> [Prompt]
Count the lines in the material below that contain the string "field", treating uppercase and lowercase letters as distinct. Give only the number.

* Start *

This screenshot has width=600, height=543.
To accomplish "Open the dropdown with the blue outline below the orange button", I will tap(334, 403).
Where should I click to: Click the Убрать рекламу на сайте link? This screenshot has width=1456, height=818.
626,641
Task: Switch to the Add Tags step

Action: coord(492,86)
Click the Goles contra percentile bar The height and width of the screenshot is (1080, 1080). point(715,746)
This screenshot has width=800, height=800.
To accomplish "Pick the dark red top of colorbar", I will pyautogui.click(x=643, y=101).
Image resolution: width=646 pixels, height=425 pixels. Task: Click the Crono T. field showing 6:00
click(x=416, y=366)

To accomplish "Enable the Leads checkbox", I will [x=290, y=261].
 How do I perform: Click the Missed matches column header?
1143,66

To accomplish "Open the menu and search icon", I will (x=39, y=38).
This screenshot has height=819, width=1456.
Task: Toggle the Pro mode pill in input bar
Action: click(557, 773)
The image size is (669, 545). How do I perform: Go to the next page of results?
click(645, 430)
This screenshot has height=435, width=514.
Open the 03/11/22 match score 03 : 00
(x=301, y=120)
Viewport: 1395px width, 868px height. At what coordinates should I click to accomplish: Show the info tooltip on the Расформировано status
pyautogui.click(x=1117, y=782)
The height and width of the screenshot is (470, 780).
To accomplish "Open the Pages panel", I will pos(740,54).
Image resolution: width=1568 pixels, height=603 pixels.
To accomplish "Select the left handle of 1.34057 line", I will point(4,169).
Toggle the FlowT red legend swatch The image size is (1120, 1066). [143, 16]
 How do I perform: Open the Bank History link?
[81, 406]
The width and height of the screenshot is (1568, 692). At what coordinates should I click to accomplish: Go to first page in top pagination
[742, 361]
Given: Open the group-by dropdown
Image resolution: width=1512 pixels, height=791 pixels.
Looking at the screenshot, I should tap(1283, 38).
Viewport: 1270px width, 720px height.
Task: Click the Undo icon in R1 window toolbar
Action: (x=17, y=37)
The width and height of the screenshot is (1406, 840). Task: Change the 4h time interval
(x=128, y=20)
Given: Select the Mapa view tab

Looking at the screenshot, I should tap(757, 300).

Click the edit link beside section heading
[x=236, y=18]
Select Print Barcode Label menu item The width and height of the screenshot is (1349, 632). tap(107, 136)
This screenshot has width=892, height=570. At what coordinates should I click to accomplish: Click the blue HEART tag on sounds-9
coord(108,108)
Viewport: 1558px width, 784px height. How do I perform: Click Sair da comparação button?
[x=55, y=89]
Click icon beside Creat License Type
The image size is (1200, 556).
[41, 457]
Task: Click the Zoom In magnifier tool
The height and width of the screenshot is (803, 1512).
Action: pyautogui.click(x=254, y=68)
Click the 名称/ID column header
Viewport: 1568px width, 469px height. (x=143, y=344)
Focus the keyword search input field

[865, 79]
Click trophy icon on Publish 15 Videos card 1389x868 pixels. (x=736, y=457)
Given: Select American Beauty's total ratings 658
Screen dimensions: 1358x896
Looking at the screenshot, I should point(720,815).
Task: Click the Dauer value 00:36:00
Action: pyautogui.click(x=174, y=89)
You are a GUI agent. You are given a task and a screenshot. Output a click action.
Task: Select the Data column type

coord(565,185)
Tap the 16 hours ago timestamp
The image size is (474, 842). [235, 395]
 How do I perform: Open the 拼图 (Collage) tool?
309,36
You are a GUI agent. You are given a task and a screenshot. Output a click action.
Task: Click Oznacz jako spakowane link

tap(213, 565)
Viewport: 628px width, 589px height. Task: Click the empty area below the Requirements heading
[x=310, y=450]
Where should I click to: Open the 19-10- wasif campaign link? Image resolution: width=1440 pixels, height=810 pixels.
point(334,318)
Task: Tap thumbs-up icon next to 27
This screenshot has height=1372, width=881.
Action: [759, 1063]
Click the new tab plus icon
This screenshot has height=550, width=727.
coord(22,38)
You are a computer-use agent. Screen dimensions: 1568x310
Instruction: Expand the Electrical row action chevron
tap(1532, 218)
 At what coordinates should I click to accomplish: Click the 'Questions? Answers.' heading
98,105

* End *

> [Response to this exercise]
2